I did as Gurdyman bade me and set off for his house. As I strode along, it suddenly occurred to me that the way our man in the fen had died was uncannily similar to the way in which poor little Herleva had met her death: both had been poisoned, both had suffered a blow to the head, both had a cut to the throat. I was well on the way to deciding that our dead man and the chatty little nun had both been sacrificial victims when I made myself stop and think about it properly, and very quickly I realized I was wrong.
The dead man had been put in the water. He had been offered to the crossing place, that strange zone that is neither land nor water but some potent amalgam of the two. Such places hold their own magic. Like dawn and twilight, like a ford over a stream, they are where two different elements meet and part. Day and night; earth and water.
I knew that Herleva’s body had been found in no such place. I thought hard and brought to mind my sister’s words: she was found behind the stables. There was nothing remotely magical about the stable block of a place like Chatteris Abbey; quite the opposite, I imagined, for surely a stable
was a place of animal sounds and smells, redolent with the stench of dung, horse sweat and hard human toil. No man intent on making an offering to the powers of the dark fen would leave his victim behind an abbey’s stable block.
It must, I concluded as I hurried through the shadowy alleyways to Gurdyman’s house, be after all no more than a gruesome coincidence that Herleva and the man in the fen had died in the same manner. There were only so many ways of killing a person. Slitting the throat and strangulation could hardly be uncommon, and I was left with the miserable, discouraging and decidedly worrying thought that not one but two killers were on the loose.
I had not been home for long when Gurdyman arrived. I thought this probably indicated that the sheriff had accepted the shortened version of Gurdyman’s findings concerning the dead man, and so it proved to be.
‘What will happen now?’ I asked. ‘Will they bury him?’
Gurdyman shook his head. ‘No, not immediately.
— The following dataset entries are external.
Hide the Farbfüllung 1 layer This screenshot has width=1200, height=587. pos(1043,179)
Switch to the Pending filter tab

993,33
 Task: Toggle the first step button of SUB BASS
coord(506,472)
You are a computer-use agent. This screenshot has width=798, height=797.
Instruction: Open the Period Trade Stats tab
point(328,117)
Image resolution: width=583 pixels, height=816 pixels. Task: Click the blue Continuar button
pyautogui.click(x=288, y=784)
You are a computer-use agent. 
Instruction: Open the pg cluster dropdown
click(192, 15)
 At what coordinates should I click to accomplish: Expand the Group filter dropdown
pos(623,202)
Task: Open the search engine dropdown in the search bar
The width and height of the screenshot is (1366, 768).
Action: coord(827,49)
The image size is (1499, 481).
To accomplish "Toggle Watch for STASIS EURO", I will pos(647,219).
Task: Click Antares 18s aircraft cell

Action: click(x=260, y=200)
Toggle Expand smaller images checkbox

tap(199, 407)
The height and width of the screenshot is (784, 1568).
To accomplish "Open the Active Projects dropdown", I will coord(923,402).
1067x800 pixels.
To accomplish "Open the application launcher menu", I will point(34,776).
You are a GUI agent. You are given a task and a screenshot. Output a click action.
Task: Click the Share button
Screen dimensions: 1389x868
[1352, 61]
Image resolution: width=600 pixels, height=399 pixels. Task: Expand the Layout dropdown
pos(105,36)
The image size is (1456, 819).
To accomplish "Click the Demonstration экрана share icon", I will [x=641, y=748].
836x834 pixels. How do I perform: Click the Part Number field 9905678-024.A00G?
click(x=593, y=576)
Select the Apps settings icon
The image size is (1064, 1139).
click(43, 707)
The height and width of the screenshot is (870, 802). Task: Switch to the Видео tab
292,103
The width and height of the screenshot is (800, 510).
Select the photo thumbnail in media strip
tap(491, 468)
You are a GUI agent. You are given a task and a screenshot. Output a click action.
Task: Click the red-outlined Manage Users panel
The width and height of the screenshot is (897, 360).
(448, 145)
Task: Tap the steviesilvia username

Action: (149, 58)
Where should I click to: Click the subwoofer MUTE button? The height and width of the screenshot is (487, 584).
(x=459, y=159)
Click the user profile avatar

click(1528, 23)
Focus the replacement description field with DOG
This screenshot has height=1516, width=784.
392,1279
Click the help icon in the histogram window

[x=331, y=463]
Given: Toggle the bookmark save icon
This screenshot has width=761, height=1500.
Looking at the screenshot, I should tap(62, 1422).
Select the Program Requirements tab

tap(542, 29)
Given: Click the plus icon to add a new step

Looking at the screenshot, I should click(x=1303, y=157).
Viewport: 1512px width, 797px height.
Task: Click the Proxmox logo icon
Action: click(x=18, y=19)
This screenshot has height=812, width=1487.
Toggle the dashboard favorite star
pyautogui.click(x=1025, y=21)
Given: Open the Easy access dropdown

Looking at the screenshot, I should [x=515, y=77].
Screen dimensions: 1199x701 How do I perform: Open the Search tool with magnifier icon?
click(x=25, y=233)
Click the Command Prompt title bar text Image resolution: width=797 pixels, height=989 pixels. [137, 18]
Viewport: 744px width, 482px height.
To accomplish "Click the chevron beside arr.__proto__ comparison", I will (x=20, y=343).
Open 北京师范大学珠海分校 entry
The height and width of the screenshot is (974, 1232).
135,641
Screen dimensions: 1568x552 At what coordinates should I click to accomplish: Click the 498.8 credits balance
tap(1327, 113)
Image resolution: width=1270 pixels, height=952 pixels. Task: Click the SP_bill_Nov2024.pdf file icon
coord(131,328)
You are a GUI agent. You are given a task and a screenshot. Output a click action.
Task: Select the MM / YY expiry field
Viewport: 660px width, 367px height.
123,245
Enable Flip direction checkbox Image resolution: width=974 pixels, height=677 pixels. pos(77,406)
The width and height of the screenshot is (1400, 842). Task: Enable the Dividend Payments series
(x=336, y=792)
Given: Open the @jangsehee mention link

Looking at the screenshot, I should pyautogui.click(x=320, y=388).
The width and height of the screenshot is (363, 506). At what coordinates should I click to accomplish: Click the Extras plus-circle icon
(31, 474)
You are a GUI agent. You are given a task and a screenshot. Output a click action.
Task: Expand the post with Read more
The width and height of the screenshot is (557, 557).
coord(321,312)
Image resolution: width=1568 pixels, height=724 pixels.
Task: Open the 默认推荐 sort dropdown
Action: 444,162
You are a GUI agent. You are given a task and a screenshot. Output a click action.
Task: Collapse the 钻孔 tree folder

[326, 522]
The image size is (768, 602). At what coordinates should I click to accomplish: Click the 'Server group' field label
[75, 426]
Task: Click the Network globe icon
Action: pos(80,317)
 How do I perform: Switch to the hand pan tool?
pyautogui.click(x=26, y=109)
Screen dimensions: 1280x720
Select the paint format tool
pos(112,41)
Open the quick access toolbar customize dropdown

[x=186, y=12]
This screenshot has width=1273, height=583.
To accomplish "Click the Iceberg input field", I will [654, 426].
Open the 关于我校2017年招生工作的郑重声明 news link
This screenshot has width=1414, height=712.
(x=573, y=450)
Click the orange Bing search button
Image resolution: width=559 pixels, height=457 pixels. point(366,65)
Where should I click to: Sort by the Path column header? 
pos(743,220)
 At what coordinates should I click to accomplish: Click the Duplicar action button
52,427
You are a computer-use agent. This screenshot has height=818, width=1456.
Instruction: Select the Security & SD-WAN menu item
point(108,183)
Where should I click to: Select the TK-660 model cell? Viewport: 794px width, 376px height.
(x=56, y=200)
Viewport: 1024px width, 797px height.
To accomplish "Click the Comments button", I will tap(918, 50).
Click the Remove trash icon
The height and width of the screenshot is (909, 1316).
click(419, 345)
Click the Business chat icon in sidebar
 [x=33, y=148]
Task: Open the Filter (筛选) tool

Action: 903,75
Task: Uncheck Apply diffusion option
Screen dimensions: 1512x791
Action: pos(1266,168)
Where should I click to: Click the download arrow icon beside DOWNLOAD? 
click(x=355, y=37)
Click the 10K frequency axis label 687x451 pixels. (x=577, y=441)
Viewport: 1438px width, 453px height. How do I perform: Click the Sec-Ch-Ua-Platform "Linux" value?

Enquiries will be pursued around the place where the boatmen think the body became caught up with their craft, to determine if anyone answering the dead man’s description has been reported missing. Nobody likes burying a man with no name,’ he added softly, ‘and even our sheriff seems to be no exception.’
I gathered from Gurdyman’s expression that this unexpectedly decent aspect of the sheriff’s character came as quite a surprise. ‘They’ll keep the body somewhere cool in the meantime?’ I said. The weather was mild for spring, and bodies quickly begin to decompose in all but the coldest seasons. The thought of that stomach I’d held in my hands, and its steadily rotting contents, brought on a wave of nausea, but I managed to control it.
Which was just as well, because with his next breath Gurdyman remarked in amazement that it was long past noon and high time I fetched us something to eat. We do not keep much in the way of supplies in the house – Gurdyman claims he has no idea how to cook, and, beyond a basic ability, it is not in truth among my skills either – but we have the good fortune to live close to a busy market square where people bustle about every day, not just on market days, many of them from out of town. Where there are hungry people, you always find food stalls eager to relieve them of their money, and not a hundred paces from Gurdyman’s front door there is a stall whose proprietor sells the tastiest pies in Cambridge.